(Stored data entries)
"""
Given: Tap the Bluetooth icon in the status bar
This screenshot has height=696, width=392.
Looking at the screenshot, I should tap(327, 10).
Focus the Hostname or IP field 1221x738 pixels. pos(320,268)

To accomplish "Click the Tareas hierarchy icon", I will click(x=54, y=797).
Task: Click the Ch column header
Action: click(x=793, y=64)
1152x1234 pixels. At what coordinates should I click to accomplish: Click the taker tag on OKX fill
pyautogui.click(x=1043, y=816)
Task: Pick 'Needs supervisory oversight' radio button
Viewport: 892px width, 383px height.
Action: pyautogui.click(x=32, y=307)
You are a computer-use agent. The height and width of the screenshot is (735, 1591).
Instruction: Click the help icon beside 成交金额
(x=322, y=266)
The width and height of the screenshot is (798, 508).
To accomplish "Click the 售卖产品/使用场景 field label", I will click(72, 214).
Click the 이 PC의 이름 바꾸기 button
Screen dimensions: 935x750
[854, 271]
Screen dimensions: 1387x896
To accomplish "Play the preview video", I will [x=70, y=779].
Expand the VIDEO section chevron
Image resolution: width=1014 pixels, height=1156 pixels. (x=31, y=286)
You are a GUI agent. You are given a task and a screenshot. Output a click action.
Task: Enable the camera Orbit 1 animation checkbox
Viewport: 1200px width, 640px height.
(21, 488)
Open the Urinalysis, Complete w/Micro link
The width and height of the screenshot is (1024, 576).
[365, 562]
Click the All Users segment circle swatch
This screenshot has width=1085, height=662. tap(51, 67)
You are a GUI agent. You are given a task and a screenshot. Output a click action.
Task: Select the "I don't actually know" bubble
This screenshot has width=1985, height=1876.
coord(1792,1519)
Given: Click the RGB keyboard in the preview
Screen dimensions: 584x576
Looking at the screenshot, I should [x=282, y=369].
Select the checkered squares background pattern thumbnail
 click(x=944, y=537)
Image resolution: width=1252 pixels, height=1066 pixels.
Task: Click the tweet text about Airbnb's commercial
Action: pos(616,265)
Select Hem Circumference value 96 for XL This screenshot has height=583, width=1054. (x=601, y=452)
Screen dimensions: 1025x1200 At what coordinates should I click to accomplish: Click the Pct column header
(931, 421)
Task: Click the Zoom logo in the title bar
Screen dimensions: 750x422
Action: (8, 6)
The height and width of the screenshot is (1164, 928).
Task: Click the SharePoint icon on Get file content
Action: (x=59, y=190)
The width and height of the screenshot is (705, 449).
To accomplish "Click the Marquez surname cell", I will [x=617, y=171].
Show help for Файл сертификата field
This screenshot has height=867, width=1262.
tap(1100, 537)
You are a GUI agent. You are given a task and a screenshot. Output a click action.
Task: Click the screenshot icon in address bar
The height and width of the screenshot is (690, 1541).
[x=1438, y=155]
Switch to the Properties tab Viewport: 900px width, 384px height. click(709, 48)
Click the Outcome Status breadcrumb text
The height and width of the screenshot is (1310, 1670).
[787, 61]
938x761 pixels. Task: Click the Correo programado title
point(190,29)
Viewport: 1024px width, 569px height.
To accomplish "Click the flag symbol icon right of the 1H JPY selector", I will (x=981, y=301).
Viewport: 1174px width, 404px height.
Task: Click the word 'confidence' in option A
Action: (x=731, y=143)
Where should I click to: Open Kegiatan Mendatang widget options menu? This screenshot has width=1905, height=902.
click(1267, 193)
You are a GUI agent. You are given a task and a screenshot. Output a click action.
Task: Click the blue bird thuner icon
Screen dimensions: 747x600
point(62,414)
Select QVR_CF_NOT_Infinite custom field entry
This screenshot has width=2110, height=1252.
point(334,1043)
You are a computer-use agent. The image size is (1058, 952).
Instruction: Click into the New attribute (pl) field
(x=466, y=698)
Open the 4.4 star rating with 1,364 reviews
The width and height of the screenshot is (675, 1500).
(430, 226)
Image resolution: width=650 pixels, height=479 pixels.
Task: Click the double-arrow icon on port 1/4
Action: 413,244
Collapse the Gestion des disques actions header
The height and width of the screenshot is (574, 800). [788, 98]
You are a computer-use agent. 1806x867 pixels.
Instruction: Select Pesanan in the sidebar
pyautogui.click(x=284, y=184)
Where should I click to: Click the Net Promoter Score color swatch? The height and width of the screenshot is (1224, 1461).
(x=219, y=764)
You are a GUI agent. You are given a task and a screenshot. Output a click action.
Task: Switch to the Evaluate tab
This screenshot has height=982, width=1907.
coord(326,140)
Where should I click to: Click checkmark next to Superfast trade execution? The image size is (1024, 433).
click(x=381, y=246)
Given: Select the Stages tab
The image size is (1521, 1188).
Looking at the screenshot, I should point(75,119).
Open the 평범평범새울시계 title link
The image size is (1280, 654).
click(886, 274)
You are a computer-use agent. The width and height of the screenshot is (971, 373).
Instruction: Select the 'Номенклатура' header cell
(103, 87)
"""
* What is expected:
Extract each line holding the word "preview" from the records.

* Answer to this exercise:
To accomplish "Play the preview video", I will [x=70, y=779].
Given: Click the RGB keyboard in the preview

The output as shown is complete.